In planning for today’s field trip, we had to make a decision about snowshoes three days ahead of time. During January, daytime temperatures had been at or above freezing for weeks (this being about 6°C above normal), but then the weather had turned cold and added five inches of fresh snow. Would the shrunken snowpack underneath have frozen hard enough support our weight? Rob went out and walked around enough to judge the situation. He found that he could walk around easily most of the time, but sometimes sank in to his knees unexpectedly. His recommendation: snowshoes for big kids and adults, but the smallest children would be free to run around unencumbered. We dug into our supply of donated snowshoes and outfitted any big person who didn’t have their own.
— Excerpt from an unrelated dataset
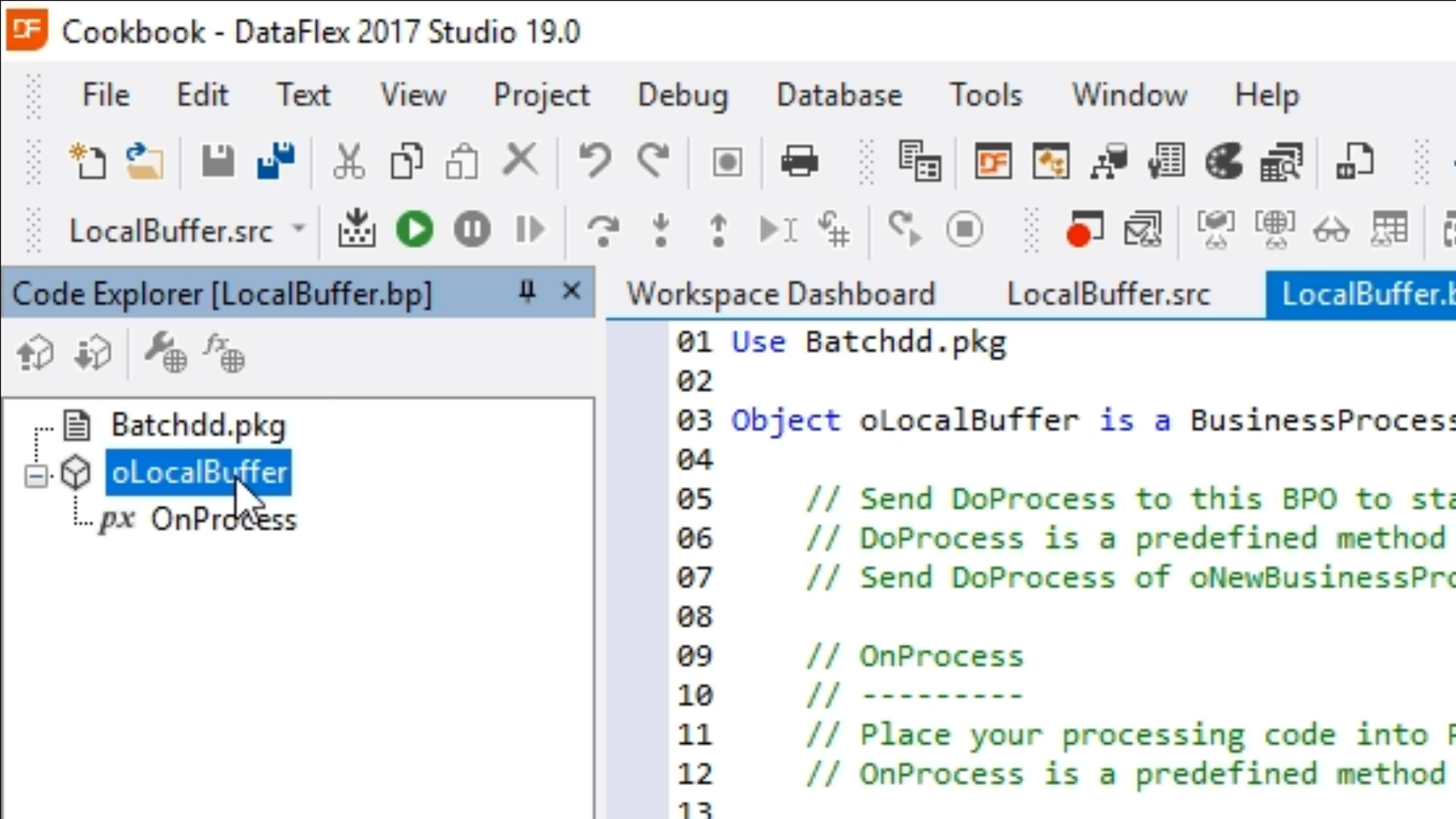Click the green Run program button
The width and height of the screenshot is (1456, 819).
[x=414, y=229]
It turned out to be a good choice, enabling us to get well off trail for lunch. We made our cooking fires in a new spot where we could eat out of the wind and in occasional sunshine. And when we started up again, we were free to go in any direction we pleased. We slid to the bottom of a steep hill (even on snowshoes), probed both coniferous and deciduous forests, and crossed a half-drained beaver meadow. We even got into an environment destined to disappear from the earth: a Black Ash swamp.
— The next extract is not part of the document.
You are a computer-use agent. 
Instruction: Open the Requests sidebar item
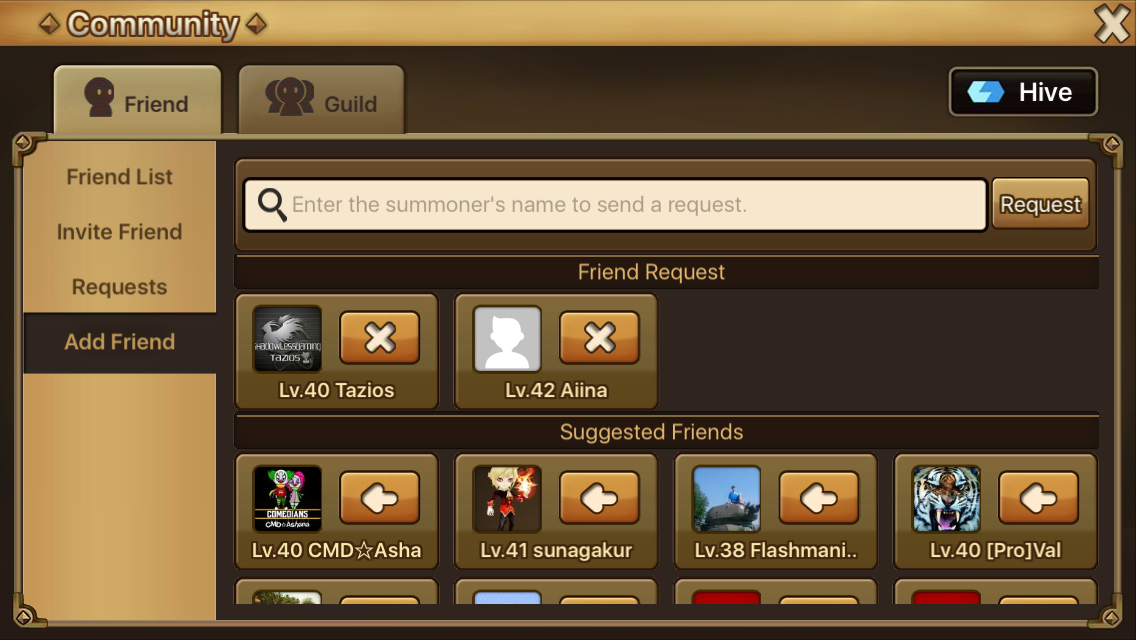(120, 287)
All along the way we were crossing the tracks of the animals that occupy these woods. Those of Deer were deeply sunken into the snow, while Coyotes had trotted around on top, like our lightest kids. Two Fishers had run all through the woods; we saw their tracks often, sometimes together. A Snowshoe Hare had almost floated on top of even the powdery snow, while a Red Fox had drifted about almost as lightly. We could see where Red Squirrels had dashed from tree to tree, and a Porcupine had waddled back and forth between its den and a favourite feeding tree (a big Hemlock, reduced, after successive years of attack, to a skeletal state). We saw Wild Turkey and Ruffed Grouse tracks, too, but never a single living creature.